** Data for processing follows **
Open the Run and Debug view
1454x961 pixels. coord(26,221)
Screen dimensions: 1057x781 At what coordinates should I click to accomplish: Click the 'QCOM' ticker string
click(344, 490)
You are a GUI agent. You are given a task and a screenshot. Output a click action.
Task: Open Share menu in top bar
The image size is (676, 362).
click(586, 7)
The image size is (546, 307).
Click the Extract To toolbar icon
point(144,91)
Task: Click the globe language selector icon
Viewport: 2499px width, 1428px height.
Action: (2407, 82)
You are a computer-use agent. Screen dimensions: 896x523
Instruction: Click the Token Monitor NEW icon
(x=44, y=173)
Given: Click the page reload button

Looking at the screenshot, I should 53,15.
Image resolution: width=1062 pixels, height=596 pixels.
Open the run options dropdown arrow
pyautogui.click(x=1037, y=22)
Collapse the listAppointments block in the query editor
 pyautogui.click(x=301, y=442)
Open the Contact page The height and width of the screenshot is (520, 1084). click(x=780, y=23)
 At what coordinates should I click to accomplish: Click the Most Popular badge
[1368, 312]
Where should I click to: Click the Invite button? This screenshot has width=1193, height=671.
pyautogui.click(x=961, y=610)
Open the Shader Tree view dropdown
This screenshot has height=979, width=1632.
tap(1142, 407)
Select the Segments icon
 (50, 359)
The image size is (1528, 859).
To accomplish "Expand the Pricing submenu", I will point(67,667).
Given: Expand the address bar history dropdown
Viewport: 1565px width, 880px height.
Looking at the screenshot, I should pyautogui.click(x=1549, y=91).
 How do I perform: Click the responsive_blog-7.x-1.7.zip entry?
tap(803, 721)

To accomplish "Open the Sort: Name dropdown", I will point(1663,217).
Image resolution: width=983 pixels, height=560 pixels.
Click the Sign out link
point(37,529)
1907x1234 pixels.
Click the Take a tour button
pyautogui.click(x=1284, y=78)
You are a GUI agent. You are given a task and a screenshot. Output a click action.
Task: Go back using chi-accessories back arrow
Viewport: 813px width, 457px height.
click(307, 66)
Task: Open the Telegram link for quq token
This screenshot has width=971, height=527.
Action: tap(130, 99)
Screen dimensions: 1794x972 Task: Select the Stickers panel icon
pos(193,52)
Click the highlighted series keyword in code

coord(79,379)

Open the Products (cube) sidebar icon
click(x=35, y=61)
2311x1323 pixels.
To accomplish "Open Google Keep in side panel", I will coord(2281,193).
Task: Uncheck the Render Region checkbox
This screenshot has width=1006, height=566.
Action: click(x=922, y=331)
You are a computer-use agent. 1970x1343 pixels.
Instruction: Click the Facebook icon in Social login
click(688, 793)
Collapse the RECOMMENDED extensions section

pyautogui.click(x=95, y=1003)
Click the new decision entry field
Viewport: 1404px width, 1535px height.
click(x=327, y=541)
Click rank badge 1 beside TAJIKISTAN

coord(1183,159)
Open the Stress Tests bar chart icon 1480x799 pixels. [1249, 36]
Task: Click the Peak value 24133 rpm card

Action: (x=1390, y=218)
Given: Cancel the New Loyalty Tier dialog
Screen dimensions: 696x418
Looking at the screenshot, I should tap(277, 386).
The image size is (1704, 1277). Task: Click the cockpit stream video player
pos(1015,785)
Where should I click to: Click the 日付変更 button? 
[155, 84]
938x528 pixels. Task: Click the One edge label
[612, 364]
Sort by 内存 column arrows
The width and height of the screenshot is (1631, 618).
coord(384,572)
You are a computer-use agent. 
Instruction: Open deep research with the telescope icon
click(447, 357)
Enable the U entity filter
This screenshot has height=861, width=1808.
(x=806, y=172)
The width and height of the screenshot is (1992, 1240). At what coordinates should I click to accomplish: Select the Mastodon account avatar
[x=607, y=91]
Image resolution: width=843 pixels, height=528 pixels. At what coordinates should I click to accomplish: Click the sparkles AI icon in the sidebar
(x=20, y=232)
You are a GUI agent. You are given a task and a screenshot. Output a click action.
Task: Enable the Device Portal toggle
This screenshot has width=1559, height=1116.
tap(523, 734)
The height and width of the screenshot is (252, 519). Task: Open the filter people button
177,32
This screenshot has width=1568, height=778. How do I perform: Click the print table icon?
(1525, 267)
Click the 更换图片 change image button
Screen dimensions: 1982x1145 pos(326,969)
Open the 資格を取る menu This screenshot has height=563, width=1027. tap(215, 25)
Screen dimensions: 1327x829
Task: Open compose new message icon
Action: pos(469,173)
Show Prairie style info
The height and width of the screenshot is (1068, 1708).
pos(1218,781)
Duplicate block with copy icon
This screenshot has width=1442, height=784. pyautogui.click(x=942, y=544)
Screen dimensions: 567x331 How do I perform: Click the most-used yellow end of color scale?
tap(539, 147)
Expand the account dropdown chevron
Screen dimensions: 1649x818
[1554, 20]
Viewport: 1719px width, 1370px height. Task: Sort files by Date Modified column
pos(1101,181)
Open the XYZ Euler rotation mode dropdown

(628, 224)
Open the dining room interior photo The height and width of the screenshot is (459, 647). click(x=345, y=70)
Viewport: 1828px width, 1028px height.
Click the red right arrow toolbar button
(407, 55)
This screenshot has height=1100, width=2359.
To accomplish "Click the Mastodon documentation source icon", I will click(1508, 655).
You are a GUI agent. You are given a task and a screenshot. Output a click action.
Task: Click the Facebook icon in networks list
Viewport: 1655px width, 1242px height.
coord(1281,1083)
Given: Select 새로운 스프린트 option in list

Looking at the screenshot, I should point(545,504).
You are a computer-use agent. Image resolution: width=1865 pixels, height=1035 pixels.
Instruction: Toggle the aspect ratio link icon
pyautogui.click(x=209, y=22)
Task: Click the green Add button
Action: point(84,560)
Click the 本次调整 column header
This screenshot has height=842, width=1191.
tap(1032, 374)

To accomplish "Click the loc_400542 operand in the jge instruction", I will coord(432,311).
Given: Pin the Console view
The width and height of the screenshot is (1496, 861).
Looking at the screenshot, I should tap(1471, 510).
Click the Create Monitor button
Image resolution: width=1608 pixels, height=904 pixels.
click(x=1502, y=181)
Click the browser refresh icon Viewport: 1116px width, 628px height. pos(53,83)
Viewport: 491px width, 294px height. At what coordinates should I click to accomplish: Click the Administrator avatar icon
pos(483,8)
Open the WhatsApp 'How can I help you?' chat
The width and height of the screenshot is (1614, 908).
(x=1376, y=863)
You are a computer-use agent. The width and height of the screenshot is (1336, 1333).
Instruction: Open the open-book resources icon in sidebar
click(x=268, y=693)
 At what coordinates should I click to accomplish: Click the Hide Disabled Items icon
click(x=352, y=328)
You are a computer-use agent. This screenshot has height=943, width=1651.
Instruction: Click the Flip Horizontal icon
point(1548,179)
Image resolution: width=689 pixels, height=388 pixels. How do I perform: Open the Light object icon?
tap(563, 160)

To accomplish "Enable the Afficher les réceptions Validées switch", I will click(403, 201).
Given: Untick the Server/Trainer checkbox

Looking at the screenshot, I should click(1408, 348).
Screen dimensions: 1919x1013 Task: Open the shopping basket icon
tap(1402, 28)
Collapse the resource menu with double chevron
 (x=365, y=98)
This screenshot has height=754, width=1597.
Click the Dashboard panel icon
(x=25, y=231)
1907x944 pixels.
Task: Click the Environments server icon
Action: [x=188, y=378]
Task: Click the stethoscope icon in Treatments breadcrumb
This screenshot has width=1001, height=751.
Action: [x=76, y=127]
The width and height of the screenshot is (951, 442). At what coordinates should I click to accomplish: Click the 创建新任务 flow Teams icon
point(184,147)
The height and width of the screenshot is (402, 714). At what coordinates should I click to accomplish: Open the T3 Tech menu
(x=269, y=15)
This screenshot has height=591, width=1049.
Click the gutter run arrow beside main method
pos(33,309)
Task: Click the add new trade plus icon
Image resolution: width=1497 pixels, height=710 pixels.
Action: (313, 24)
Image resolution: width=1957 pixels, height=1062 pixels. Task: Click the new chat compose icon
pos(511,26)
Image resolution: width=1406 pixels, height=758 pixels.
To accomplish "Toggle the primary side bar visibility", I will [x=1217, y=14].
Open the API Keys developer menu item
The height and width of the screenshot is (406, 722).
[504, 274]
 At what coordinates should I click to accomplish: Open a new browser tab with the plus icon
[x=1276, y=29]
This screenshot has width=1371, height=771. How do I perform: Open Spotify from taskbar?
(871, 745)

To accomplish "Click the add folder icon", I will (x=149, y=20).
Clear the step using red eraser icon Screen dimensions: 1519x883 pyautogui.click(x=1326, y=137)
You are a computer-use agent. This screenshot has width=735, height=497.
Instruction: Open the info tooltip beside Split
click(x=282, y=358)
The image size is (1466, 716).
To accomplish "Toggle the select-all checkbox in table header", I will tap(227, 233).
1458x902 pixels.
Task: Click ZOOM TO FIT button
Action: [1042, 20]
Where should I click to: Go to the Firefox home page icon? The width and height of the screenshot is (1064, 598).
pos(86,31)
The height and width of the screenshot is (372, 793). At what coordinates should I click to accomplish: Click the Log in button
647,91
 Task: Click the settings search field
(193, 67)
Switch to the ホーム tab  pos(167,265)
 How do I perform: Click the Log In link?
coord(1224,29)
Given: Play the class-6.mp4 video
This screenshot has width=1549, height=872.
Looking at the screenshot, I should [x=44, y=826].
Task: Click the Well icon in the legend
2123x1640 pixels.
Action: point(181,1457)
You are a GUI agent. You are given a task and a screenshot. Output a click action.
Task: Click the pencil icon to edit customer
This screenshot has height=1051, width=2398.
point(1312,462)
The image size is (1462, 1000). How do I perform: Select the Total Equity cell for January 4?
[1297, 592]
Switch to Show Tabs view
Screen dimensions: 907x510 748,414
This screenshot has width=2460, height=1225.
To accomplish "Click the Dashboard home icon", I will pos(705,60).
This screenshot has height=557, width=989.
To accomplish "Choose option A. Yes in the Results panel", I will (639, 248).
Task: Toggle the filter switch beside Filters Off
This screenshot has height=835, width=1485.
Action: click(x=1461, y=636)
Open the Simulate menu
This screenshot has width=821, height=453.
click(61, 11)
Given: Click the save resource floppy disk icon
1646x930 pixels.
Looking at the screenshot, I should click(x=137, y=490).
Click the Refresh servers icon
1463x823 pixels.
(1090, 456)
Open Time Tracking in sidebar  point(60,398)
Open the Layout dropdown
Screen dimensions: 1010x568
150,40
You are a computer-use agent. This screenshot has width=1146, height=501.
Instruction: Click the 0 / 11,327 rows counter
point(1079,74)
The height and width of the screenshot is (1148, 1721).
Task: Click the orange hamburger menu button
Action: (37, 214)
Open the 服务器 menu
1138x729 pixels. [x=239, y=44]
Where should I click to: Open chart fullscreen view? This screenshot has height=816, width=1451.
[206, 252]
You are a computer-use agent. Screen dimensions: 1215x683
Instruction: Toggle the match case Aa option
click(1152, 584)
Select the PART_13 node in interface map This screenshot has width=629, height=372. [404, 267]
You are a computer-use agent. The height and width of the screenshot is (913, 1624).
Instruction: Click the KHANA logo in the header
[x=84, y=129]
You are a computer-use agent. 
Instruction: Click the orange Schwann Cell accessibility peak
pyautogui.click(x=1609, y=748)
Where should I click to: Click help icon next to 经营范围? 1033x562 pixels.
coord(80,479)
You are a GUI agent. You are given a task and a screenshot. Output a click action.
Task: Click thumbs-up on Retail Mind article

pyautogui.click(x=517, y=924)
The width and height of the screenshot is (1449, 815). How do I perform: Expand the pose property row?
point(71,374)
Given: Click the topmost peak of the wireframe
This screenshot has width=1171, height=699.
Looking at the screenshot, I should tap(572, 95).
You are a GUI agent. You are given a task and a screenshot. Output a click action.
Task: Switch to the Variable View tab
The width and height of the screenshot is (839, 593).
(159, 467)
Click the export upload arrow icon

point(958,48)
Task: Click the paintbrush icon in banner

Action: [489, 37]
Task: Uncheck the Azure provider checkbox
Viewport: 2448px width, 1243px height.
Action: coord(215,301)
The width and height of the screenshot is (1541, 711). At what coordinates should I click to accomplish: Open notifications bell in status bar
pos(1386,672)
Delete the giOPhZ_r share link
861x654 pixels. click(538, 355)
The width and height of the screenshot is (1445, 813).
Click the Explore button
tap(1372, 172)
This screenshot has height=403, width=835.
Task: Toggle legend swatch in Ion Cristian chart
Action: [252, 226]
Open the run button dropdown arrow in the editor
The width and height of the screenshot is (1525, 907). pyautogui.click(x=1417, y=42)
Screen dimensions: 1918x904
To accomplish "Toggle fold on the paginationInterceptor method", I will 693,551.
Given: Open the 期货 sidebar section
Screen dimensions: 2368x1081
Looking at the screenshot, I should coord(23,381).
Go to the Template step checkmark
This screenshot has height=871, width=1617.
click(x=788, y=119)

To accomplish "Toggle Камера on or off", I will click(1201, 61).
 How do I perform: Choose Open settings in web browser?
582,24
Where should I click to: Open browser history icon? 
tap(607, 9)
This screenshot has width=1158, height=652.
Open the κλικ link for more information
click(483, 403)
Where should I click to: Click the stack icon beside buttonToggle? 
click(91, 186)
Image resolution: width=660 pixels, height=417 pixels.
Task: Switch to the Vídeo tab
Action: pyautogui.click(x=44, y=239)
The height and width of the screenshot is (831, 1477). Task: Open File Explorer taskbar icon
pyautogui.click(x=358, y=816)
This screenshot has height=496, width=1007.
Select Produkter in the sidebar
** End of Data for processing **
_What the task asks_.
Among the entries above, the line containing "Expand the account dropdown chevron", the line containing "Given: Pin the Console view", and all lines between them are to be restated word for word; nothing else belongs in the reply.

_Exercise output_.
Expand the account dropdown chevron
Screen dimensions: 1649x818
[1554, 20]
Viewport: 1719px width, 1370px height. Task: Sort files by Date Modified column
pos(1101,181)
Open the XYZ Euler rotation mode dropdown

(628, 224)
Open the dining room interior photo The height and width of the screenshot is (459, 647). click(x=345, y=70)
Viewport: 1828px width, 1028px height.
Click the red right arrow toolbar button
(407, 55)
This screenshot has height=1100, width=2359.
To accomplish "Click the Mastodon documentation source icon", I will click(1508, 655).
You are a GUI agent. You are given a task and a screenshot. Output a click action.
Task: Click the Facebook icon in networks list
Viewport: 1655px width, 1242px height.
coord(1281,1083)
Given: Select 새로운 스프린트 option in list

Looking at the screenshot, I should point(545,504).
You are a computer-use agent. Image resolution: width=1865 pixels, height=1035 pixels.
Instruction: Toggle the aspect ratio link icon
pyautogui.click(x=209, y=22)
Task: Click the green Add button
Action: point(84,560)
Click the 本次调整 column header
This screenshot has height=842, width=1191.
tap(1032, 374)

To accomplish "Click the loc_400542 operand in the jge instruction", I will coord(432,311).
Given: Pin the Console view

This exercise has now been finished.